Required work: From the data below, return the exact lines starting at the line containing "Given: Click the Spain flag icon" and ending at the line containing "Select the Hole", both included, and nothing else.

Stored items:
>>>

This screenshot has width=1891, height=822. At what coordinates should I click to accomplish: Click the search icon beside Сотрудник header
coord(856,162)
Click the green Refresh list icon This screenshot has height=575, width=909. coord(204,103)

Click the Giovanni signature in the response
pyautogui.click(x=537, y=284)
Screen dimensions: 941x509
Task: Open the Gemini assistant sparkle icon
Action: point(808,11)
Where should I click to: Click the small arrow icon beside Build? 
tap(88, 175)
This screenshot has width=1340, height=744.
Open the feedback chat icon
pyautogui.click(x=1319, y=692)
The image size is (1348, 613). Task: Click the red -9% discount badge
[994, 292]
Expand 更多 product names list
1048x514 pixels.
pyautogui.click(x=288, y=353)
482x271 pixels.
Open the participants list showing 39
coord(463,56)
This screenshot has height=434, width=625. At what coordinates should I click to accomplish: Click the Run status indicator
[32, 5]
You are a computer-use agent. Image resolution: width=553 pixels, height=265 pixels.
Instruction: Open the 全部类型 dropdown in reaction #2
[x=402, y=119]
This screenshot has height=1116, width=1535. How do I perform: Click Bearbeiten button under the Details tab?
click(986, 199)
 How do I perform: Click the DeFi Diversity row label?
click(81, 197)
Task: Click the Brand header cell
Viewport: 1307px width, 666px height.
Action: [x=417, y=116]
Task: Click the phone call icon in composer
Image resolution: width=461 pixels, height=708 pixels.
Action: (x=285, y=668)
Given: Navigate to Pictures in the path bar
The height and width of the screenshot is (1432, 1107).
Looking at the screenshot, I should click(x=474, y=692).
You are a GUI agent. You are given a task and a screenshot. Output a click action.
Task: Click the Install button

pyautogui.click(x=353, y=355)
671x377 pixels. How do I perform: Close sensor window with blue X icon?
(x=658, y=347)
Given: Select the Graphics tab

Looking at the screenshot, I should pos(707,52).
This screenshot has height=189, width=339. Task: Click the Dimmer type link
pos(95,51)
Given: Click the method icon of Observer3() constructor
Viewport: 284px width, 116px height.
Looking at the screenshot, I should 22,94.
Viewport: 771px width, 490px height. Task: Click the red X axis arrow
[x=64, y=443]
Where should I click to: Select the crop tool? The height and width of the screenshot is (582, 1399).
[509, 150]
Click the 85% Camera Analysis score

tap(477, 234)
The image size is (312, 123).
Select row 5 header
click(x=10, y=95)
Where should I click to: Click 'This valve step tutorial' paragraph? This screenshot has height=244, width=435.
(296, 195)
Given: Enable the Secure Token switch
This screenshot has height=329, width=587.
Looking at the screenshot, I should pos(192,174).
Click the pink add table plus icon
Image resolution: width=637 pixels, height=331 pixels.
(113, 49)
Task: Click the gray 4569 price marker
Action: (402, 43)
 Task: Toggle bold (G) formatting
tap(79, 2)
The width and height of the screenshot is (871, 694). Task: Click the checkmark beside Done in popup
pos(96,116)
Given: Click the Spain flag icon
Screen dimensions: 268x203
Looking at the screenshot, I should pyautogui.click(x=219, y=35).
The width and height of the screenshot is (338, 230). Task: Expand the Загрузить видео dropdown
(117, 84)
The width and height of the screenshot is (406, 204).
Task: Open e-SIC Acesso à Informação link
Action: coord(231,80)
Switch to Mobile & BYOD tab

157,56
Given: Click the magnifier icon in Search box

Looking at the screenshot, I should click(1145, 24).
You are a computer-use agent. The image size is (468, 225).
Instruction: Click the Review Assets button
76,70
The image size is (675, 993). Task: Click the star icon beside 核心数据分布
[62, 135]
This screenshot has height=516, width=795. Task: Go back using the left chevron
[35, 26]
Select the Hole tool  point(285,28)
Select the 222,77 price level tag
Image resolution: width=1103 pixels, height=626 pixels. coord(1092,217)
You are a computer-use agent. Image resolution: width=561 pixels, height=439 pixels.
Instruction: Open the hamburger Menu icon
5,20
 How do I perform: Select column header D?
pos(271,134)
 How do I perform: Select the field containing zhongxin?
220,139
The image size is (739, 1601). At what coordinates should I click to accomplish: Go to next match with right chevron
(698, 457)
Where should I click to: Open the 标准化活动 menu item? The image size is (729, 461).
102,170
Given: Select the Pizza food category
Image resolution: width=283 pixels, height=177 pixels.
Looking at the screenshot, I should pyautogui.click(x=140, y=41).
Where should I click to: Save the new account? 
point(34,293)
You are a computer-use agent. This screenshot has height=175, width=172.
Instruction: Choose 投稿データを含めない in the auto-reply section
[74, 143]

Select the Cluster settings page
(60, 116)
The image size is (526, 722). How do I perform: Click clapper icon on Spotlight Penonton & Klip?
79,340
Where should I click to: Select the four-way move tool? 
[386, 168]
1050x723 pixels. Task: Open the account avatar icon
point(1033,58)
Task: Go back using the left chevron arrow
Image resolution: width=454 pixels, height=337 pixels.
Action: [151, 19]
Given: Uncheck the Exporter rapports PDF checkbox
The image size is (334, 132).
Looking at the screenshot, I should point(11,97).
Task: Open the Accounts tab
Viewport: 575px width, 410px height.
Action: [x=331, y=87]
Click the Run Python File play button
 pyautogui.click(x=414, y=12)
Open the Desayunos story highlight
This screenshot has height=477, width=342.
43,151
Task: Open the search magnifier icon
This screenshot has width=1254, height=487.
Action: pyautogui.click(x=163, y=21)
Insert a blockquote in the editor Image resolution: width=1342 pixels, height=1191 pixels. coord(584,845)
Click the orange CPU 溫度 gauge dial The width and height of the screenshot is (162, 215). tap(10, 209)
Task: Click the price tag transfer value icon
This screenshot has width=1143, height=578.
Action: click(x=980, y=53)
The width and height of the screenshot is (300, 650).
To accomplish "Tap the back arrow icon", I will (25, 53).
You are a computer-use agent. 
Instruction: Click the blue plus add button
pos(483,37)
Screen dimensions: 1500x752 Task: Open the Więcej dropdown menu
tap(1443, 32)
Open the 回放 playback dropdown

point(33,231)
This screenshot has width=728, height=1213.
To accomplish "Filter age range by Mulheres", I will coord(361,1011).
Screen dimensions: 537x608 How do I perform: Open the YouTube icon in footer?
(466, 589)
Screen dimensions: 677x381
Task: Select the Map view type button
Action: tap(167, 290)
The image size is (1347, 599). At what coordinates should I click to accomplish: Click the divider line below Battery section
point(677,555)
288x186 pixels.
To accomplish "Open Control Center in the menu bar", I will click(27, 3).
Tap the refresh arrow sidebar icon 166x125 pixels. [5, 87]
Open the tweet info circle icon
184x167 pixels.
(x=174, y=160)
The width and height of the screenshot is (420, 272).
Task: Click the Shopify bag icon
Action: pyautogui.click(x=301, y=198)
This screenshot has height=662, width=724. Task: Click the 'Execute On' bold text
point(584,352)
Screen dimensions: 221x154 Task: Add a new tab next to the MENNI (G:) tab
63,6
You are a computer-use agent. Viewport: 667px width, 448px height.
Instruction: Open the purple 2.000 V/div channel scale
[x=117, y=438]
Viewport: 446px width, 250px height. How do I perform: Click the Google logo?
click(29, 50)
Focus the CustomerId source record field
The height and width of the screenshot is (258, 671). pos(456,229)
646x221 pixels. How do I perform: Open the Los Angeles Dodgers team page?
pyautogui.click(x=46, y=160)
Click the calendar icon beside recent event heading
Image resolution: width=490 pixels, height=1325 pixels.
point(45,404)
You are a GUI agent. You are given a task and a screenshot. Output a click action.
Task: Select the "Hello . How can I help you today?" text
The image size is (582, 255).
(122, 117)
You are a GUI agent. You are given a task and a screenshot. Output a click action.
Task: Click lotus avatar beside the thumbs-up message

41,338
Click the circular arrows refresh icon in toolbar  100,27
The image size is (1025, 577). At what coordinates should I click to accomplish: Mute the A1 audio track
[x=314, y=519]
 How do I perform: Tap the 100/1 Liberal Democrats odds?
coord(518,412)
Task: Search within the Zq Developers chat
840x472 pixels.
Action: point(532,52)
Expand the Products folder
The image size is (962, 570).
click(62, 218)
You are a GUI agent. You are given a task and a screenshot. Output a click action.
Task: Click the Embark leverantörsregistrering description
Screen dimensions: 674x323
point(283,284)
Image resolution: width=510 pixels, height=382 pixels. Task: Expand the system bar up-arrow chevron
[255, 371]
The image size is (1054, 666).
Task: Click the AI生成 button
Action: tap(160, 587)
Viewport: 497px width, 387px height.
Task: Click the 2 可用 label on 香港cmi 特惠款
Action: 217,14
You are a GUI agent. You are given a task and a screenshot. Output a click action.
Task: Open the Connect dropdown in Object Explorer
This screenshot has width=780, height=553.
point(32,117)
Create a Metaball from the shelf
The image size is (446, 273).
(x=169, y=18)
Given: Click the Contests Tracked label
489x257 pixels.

<<<

Output for this task:
Given: Click the Spain flag icon
Screen dimensions: 268x203
Looking at the screenshot, I should pyautogui.click(x=219, y=35).
The width and height of the screenshot is (338, 230). Task: Expand the Загрузить видео dropdown
(117, 84)
The width and height of the screenshot is (406, 204).
Task: Open e-SIC Acesso à Informação link
Action: coord(231,80)
Switch to Mobile & BYOD tab

157,56
Given: Click the magnifier icon in Search box

Looking at the screenshot, I should click(1145, 24).
You are a computer-use agent. The image size is (468, 225).
Instruction: Click the Review Assets button
76,70
The image size is (675, 993). Task: Click the star icon beside 核心数据分布
[62, 135]
This screenshot has height=516, width=795. Task: Go back using the left chevron
[35, 26]
Select the Hole tool  point(285,28)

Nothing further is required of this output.